■ EXERCISE DESCRIPTION
Copy the items below word for word, starting with the line that contains "This screenshot has height=664, width=1568." and going on through the line that contains "Action: point(74,145)". Leave out the pictures.

— start of RECORDS FOR PROCESSING —

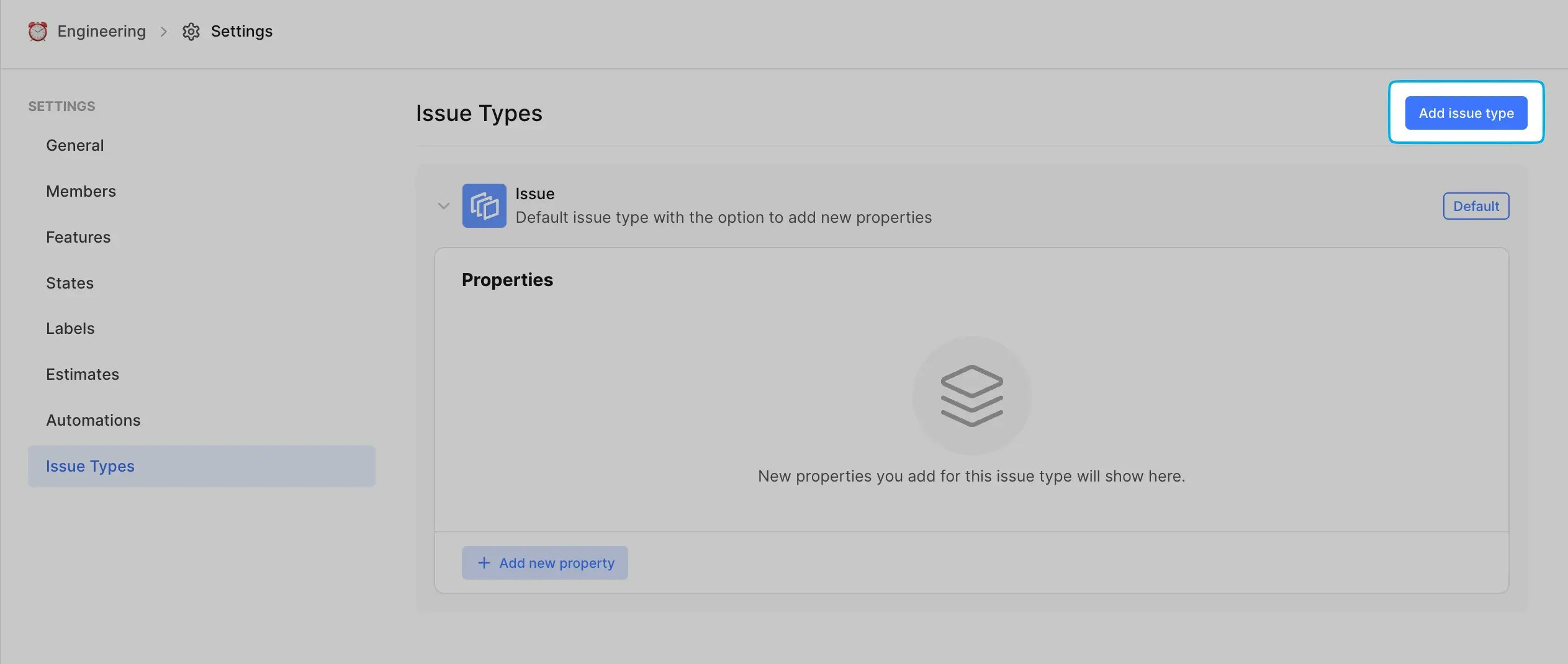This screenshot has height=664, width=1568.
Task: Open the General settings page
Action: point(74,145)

— end of RECORDS FOR PROCESSING —
— start of RECORDS FOR PROCESSING —

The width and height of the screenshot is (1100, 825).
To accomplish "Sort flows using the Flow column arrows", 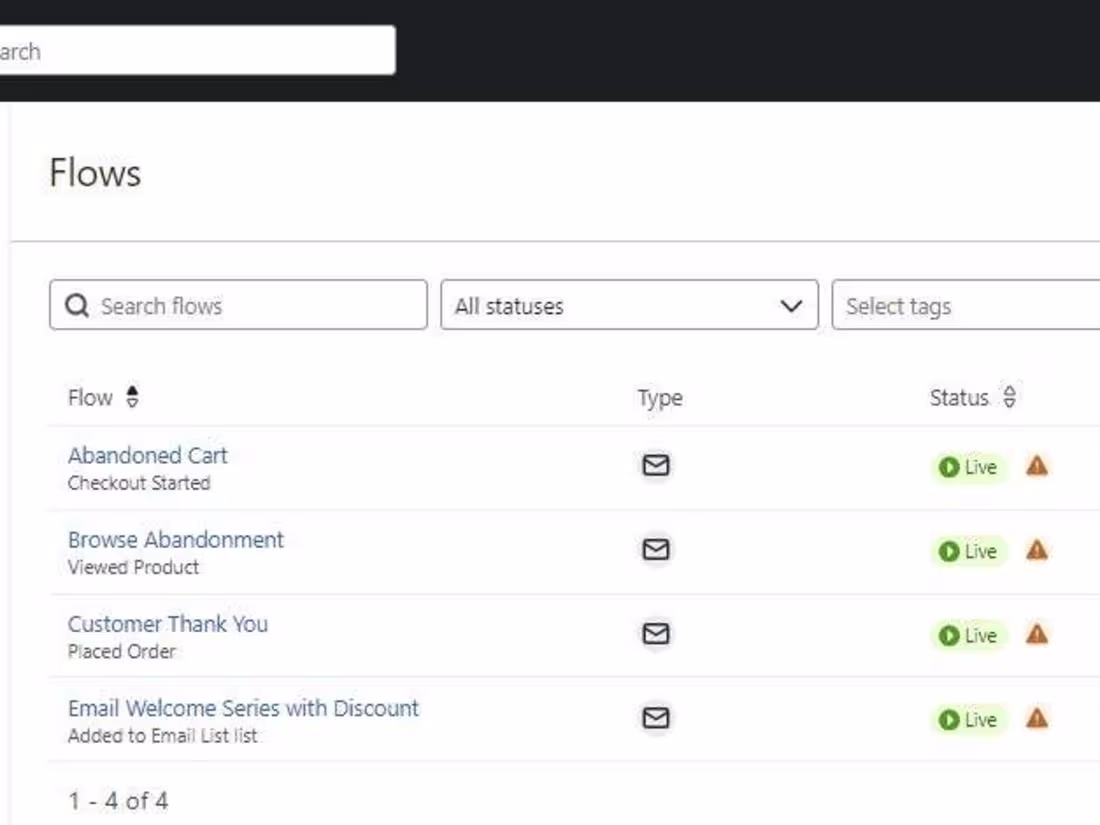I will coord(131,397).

— end of RECORDS FOR PROCESSING —

■ TASK RESPONSE
This screenshot has height=664, width=1568.
Task: Open the General settings page
Action: point(74,145)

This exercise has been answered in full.